For four decades, the Commission has used its statutory  authority to leverage resources at the federal, tribal, state, and local levels to improve the health status of Indians in North Carolina.  The Commission has administered a variety of grants to implement and disseminate policies and programs related to health promotion and disease prevention, such as our American Indian Teen Tobacco Use Prevention Program.  In addition, the Commission established the NC American Indian Health Board—an independent group of  Indian physicians and health professionals advocating for policies and projects to improve the health status of  American Indian communities.  In December 2010, the  Centers for Disease Control and Prevention (CDC) made a historic visit to Raleigh and Pembroke, NC to explore the Commission’s capacity to administer CDC funds for program implementation and evaluation.

“We have built sustainable partnerships with local, state, tribal, and federal agencies, community and faith-based organizations, academic institutions, and corporations,” explains Gregory Richardson.  “These partnerships and projects not only advance Native health, but also provide our people employment and internship opportunities.”

Project Advisors

Wonderful mentors, project teams, and organizations have provided advice, resources, and wisdom along the way:

  • American Indian Center at the University of North Carolina at Chapel Hill
  • American Indian Housing Initiative, specifically Dr.

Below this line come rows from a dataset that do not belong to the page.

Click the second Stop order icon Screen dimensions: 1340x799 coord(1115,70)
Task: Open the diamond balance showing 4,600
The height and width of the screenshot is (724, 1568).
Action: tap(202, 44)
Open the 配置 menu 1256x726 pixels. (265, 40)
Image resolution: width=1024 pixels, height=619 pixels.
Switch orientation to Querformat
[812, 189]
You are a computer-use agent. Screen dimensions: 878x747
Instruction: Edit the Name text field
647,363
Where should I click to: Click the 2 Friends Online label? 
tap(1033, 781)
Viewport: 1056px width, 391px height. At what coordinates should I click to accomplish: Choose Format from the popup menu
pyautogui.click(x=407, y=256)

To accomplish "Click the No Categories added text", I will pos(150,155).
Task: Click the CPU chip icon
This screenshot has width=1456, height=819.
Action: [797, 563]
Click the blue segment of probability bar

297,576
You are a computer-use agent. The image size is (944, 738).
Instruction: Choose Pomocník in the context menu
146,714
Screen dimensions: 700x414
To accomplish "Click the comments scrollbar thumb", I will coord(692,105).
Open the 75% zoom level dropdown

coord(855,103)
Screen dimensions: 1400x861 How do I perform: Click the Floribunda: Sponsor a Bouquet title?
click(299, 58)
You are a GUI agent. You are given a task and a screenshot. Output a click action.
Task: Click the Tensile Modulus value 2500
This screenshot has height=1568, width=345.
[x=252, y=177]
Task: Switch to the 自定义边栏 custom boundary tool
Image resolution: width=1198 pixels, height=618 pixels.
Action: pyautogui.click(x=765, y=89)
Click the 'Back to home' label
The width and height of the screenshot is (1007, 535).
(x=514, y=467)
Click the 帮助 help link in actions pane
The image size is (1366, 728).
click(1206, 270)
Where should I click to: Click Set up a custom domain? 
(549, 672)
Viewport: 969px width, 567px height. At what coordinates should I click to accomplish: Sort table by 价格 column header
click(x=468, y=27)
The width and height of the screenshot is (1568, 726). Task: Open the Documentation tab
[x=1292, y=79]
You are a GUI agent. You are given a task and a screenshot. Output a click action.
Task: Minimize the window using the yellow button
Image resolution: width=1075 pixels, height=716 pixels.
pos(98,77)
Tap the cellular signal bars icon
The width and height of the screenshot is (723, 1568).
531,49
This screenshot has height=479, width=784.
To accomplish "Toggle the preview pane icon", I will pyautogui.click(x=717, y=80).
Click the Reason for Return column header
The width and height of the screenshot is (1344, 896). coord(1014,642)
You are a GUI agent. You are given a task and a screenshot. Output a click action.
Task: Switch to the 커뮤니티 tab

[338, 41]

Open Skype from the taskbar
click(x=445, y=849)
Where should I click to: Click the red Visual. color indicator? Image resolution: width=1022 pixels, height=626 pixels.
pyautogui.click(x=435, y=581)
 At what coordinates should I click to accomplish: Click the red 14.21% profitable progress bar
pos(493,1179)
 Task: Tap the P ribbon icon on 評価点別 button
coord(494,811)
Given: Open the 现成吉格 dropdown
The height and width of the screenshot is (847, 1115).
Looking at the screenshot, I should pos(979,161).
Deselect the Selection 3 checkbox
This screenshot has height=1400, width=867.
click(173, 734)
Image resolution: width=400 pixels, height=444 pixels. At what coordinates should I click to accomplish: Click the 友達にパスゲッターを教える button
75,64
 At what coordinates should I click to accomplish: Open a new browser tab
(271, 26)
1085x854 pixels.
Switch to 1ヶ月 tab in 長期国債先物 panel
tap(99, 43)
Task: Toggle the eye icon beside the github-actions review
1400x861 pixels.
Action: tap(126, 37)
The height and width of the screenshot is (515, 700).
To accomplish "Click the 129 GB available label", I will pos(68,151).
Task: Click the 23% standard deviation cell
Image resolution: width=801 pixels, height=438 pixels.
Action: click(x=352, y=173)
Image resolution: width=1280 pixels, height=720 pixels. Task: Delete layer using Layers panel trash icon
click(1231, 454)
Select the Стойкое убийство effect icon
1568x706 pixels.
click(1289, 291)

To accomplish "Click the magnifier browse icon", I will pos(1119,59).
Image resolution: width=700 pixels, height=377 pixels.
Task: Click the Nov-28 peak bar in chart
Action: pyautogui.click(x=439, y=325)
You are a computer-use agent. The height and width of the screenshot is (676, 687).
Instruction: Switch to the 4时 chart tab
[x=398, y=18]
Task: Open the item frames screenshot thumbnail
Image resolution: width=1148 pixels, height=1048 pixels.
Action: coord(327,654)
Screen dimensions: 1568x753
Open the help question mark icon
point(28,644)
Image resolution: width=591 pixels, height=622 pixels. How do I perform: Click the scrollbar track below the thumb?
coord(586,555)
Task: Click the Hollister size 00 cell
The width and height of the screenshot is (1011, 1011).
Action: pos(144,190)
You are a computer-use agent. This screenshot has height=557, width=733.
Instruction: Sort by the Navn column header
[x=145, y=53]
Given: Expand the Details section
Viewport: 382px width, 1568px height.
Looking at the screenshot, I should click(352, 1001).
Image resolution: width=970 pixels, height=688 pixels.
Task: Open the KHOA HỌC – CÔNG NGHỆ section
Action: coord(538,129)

David Riley
  • Jean Charles-Azure, MPH, RD; Indian Health Services
  • Joel Gittelsohn, PhD; Johns Hopkins University, The Healthy Stores Projects
  • Joseph Sharkey, PhD; Texas A&M University
  • Ronny A. Bell, PhD; Wake Forest School of Medicine Maya Angelou Center for Health Equity
  • National Congress of Indian Affairs
  • Native Health Initiative, specifically Anthony and Shannon Fleg
  • North Carolina Indian Economic Development Initiative, Inc.
  • Paul R. Voss, PhD; University of North Carolina-Chapel HIll Research Professor of Sociology and Spatial Analysis Consultant
  • Seeds of HOPE, specifically Salli Benedict and Katie Barnes
  • Native American Interfaith Ministries (aka The Healing Lodge); specifically Tony V. Locklear, Executive Director
  • United States Census Bureau

Advisor Feature

Dr. Ronny Bell, HNNC Evaluation Advisor

Dr. Bell is a Professor in the Division of Public Health Sciences, Department of Epidemiology and Prevention, at Wake Forest School of Medicine, with training in nutrition and epidemiology.   Dr. Bell’s primary research interests are chronic disease prevalence, risk factors, and prevention, with particular emphasis on ethnic minority populations.  Dr. Bell is Director of the Maya Angelou Center for Health Equity at Wake Forest.  Dr. Bell is a charter member and Chair of the North Carolina American Indian Health Board (also follow NCAIHB on twitter and facebook), and chair of the North Carolina Diabetes Advisory Council.  He also serves as a member of the American Indian Alaska Native Workgroup for the National Diabetes Education Program.  Dr. Bell received his undergraduate degree in Public Health Nutrition from the University of North Carolina at Chapel Hill, his doctorate degree in nutrition from the University of North Carolina at Greensboro and his Master of Epidemiology from the Wake Forest University School of Medicine.  Dr. Bell is an enrolled member of the Lumbee Tribe and a native of Pembroke, North Carolina.  On this project, Ronny provides mentorship on American Indian research and insightful guidance on culturally appropriate dissemination strategies.